09 de Septiembre de 2026
Economía / 08-09-2026

Un dato electoral clave: proyectan que la inflación bajará al 20% anual en los próximos 12 meses





La estabilidad cambiaria será clave para lograr el objetivo. En caso de que los próximos datos del IPC se mantengan debajo del 2% mensual la desinflación se hará sentir desde principios del 2027.

Las consultoras financieras y los analistas del mercado comenzaron a recalcular a la baja sus proyecciones de inflación para el mediano plazo, anticipando un escenario macroeconómico favorable para el oficialismo. Según las últimas estimaciones privadas, la variación del Índice de Precios al Consumidor (IPC) se ubicaría en torno al 20% anual acumulado durante los próximos 12 meses, lo que representaría una marcada desaceleración respecto a las cifras registradas en los años previos.

El factor determinante para sostener este sendero de desinflación radica en la consolidación del esquema cambiario y la ausencia de grandes saltos en la cotización del dólar. Las consultoras coinciden en que la calma en los mercados financieros, sumada al estricto control de la masa monetaria y la baja de las tasas de interés en pesos, ha permitido anclar las expectativas de precios de cara a los principales compromisos electorales.

En el Ministerio de Economía confían en que, si las lecturas mensuales del IPC logran perforar el piso del 2% y sostenerse en esos niveles de forma constante, la desaceleración de la canasta básica comenzará a sentirse con mayor nitidez a partir de principios de 2027. De confirmarse esta tendencia, el impacto de la menor inflación permitiría una paulatina recuperación del salario real y un alivio en los niveles de pobreza.

Desde el ámbito financiero remarcan que los factores que mantenían la inflación interanual en niveles elevados se encuentran sensiblemente atenuados. El comportamiento de los precios mayoristas y la estabilidad en el rubro de alimentos y bebidas brindan señales de que la dinámica inflacionaria continúa perdiendo inercia en la segunda mitad del año.  

Sin embargo, los economistas advierten que la efectividad de esta proyección estará supeditada a la capacidad del Gobierno para mantener el superávit fiscal y administrar las tensiones propias de la demanda de divisas. La contención de la brecha cambiaria y la remonetización de la economía resultan piezas clave para garantizar que el índice de precios no sufra rebrotes inesperados en los próximos trimestres.

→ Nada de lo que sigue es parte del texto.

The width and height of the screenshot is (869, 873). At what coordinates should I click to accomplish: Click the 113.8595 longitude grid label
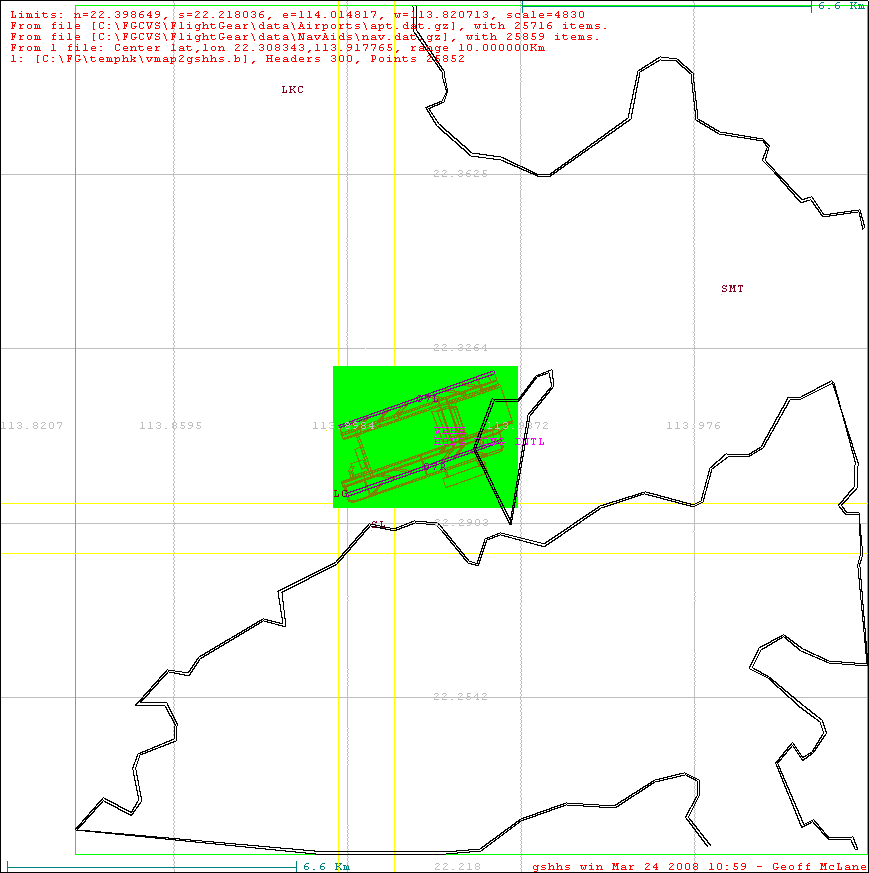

Con la mirada puesta en las metas del programa económico, el dato proyectado se transforma en un activo político de relevancia central para las aspiraciones del Ejecutivo. La evolución de los precios durante los meses estivales determinará si la economía logra consolidar el objetivo del 20% anual y encarar el año lectivo con un panorama de estabilidad duradera.